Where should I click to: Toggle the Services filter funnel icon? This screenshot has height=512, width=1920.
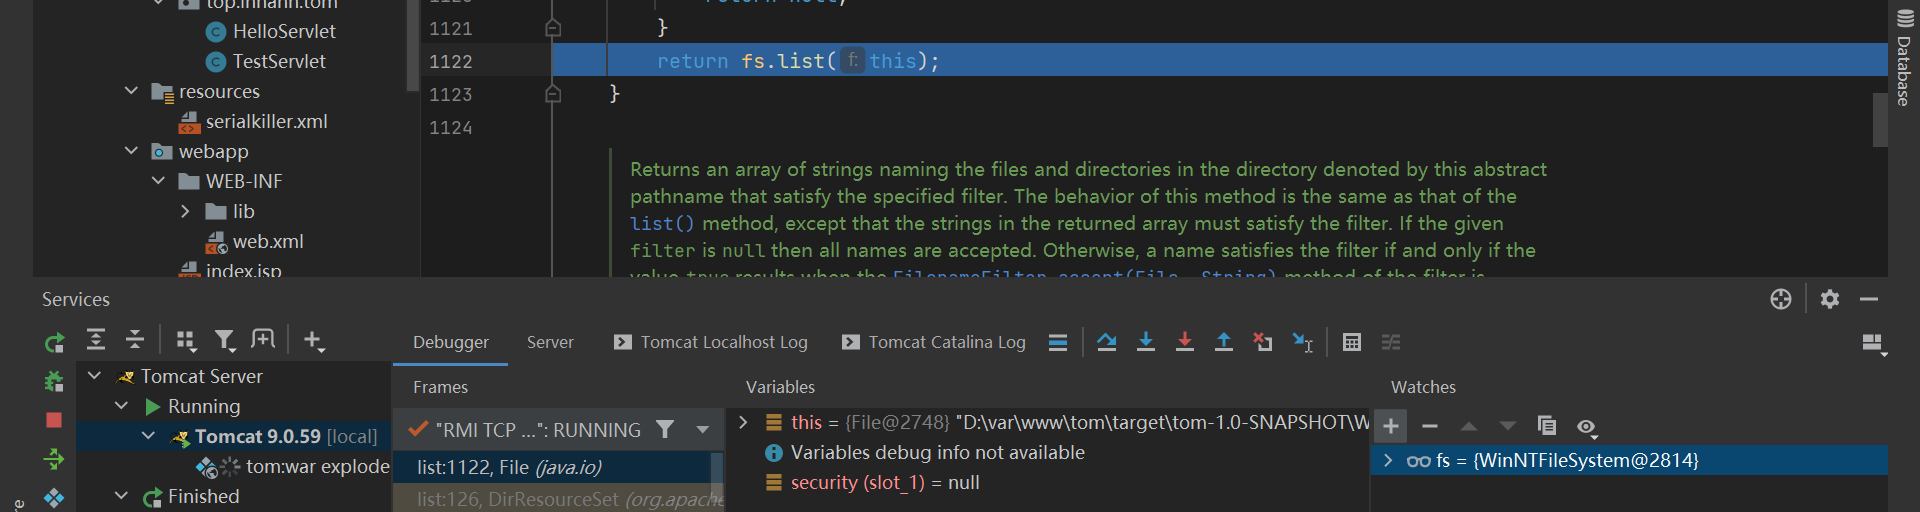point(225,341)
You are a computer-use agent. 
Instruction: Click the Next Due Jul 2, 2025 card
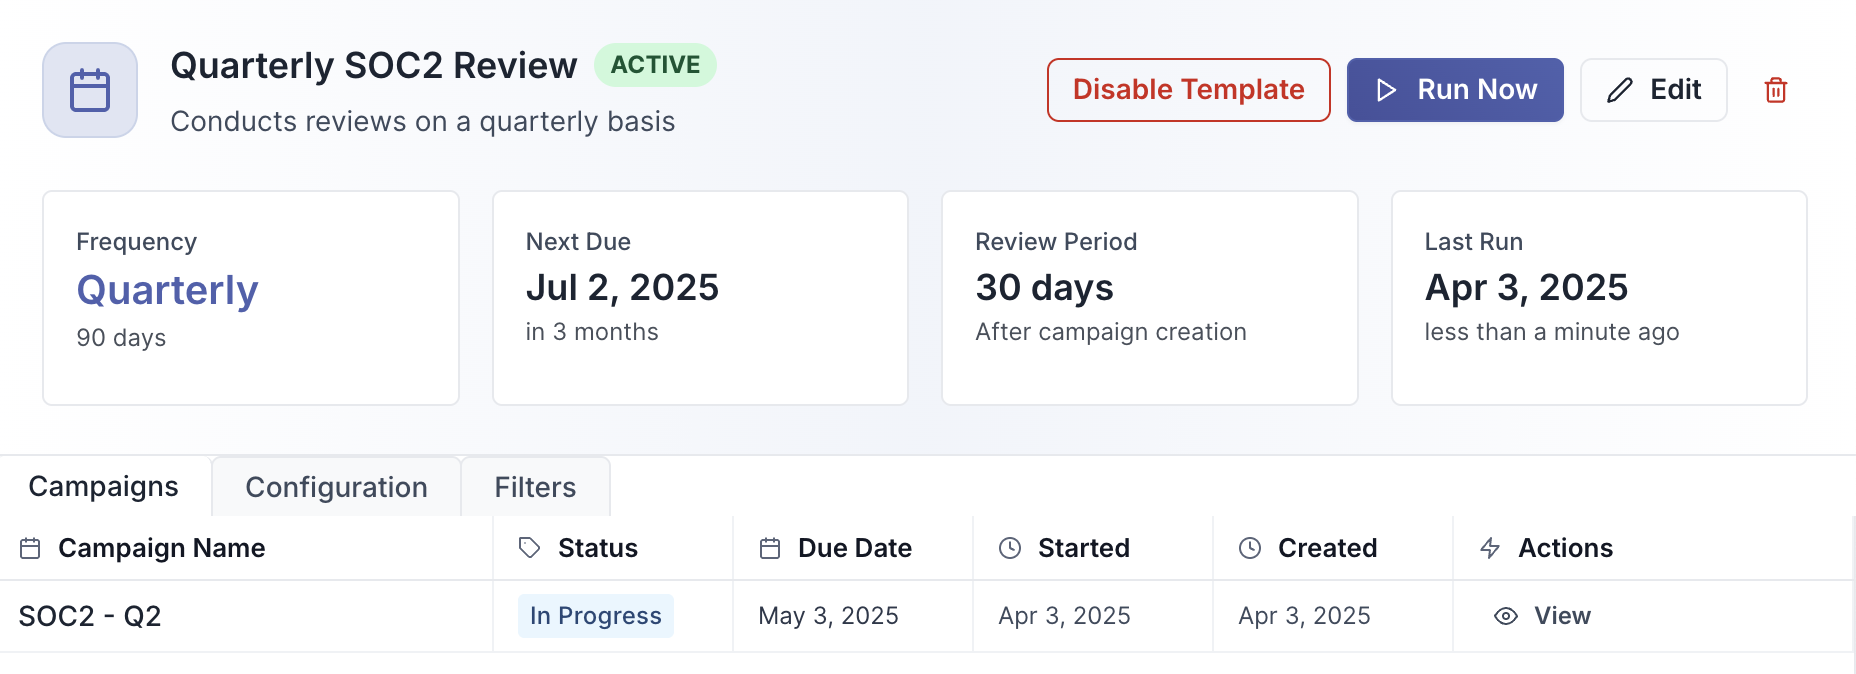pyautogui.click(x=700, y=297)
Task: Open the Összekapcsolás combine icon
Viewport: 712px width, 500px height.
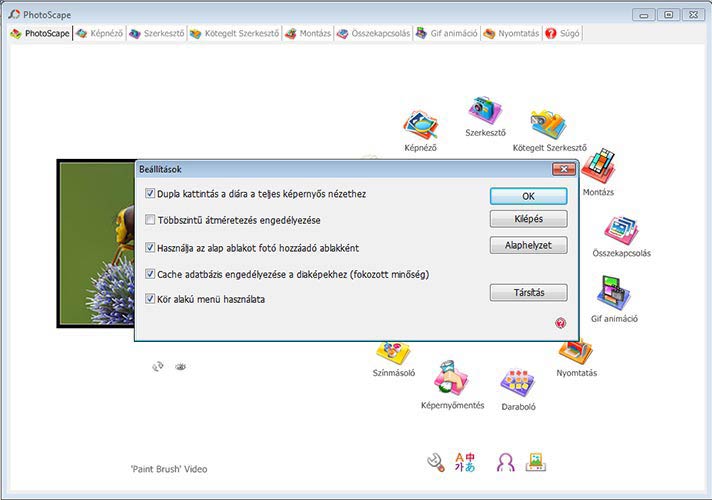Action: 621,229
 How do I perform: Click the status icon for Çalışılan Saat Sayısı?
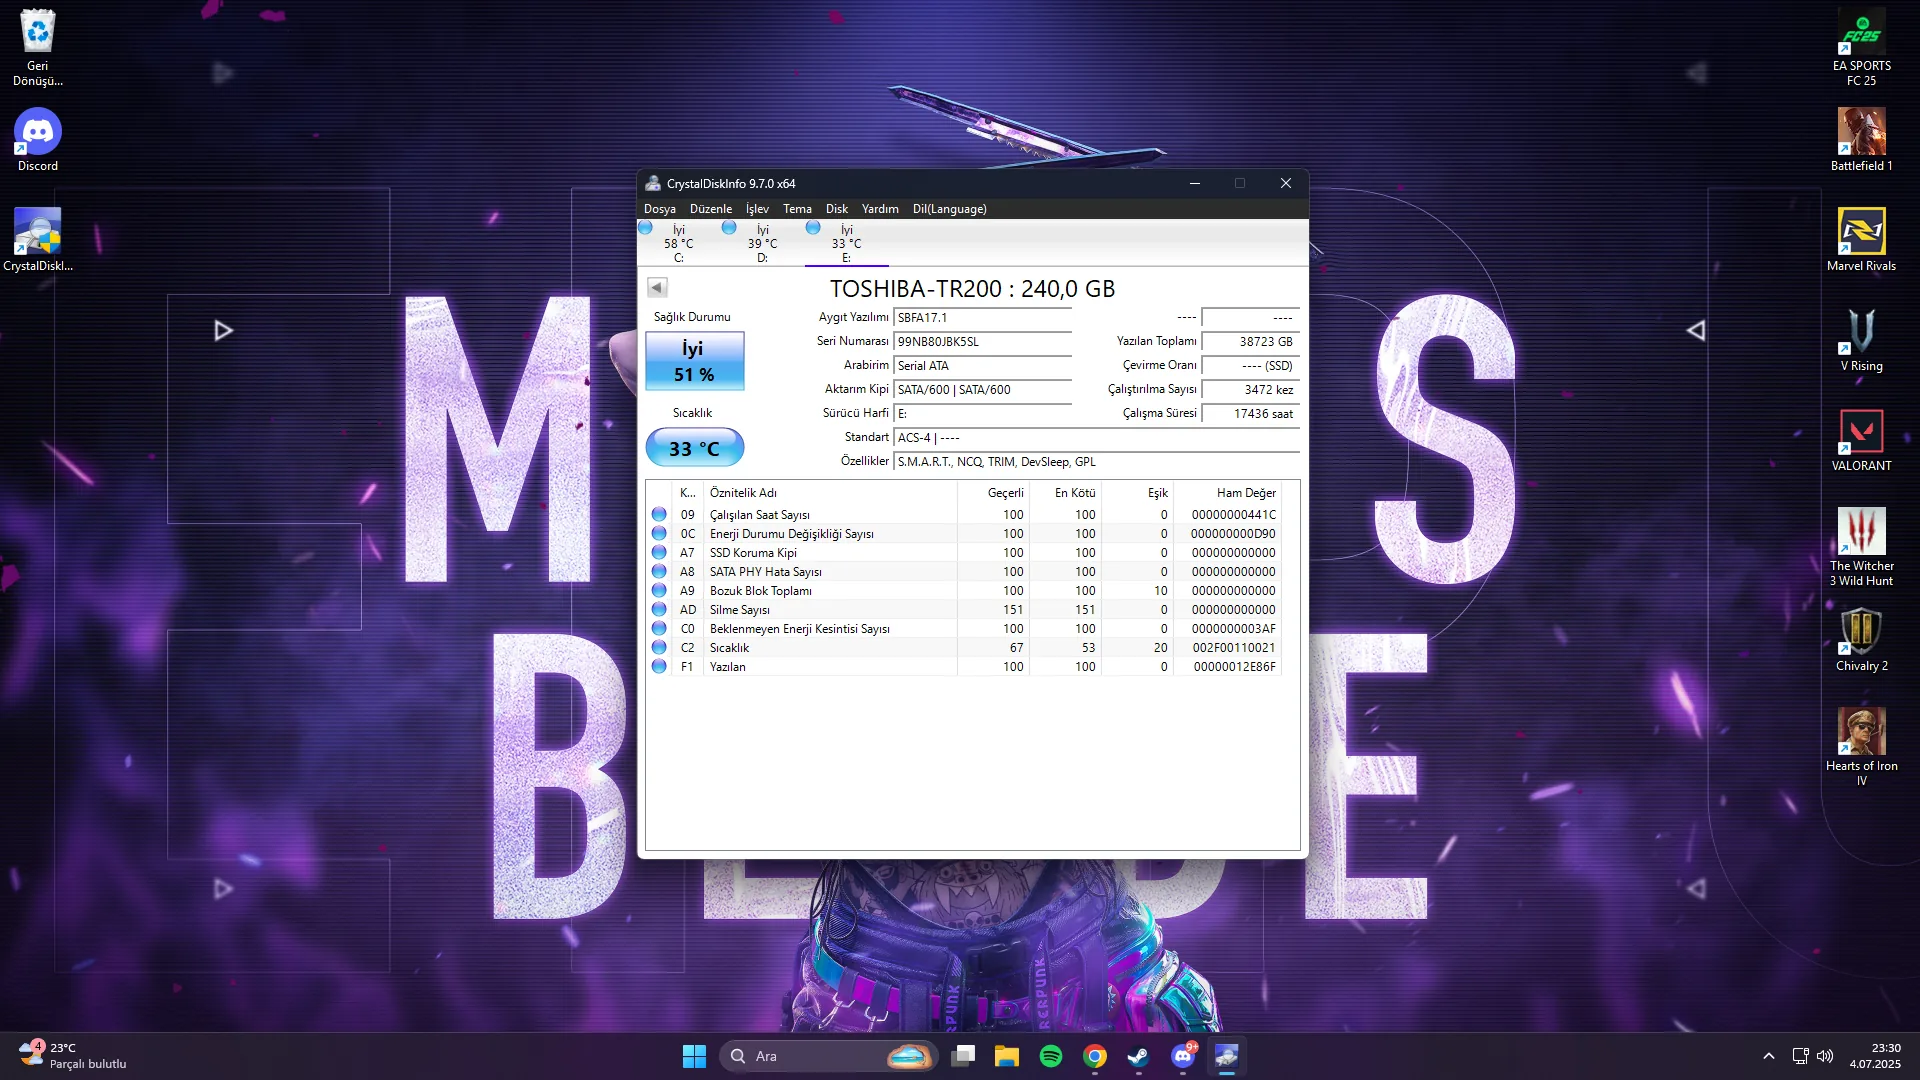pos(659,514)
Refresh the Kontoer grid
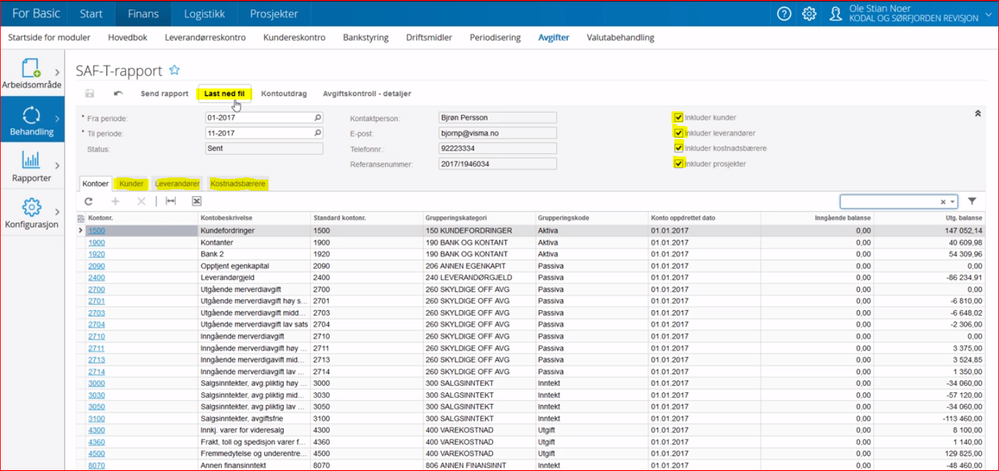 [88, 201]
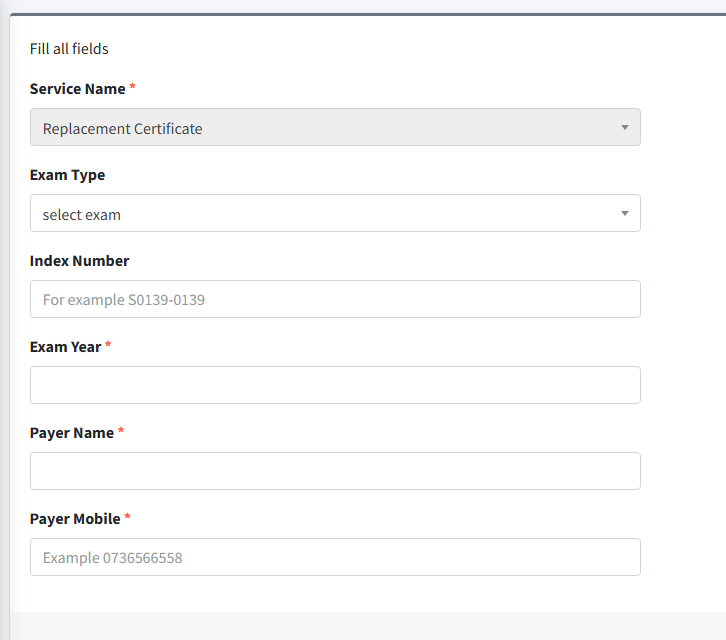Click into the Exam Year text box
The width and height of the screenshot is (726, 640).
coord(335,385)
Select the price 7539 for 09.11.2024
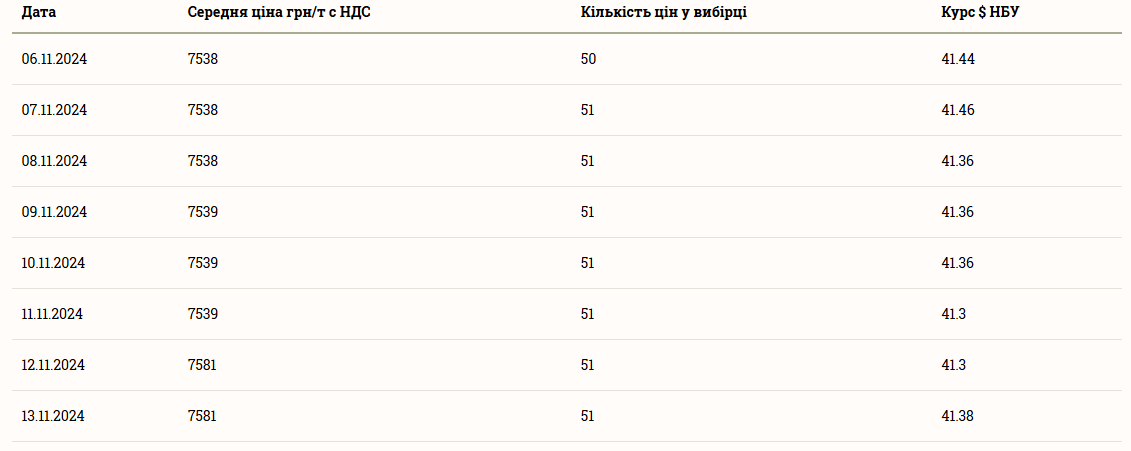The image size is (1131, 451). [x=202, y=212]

________________________________________

Aim of the task:
Your copy should consist solely of the lines from the line containing "Viewport: 712px width, 500px height." through the last line of the records above, reproduced exactly, with the pictures left out.

Response to this task:
Viewport: 712px width, 500px height.
Action: 621,229
 How do I perform: Click the status icon for Çalışılan Saat Sayısı?
pos(659,514)
Refresh the Kontoer grid
 [88, 201]
Click into the Exam Year text box
The width and height of the screenshot is (726, 640).
coord(335,385)
Select the price 7539 for 09.11.2024
The image size is (1131, 451). [x=202, y=212]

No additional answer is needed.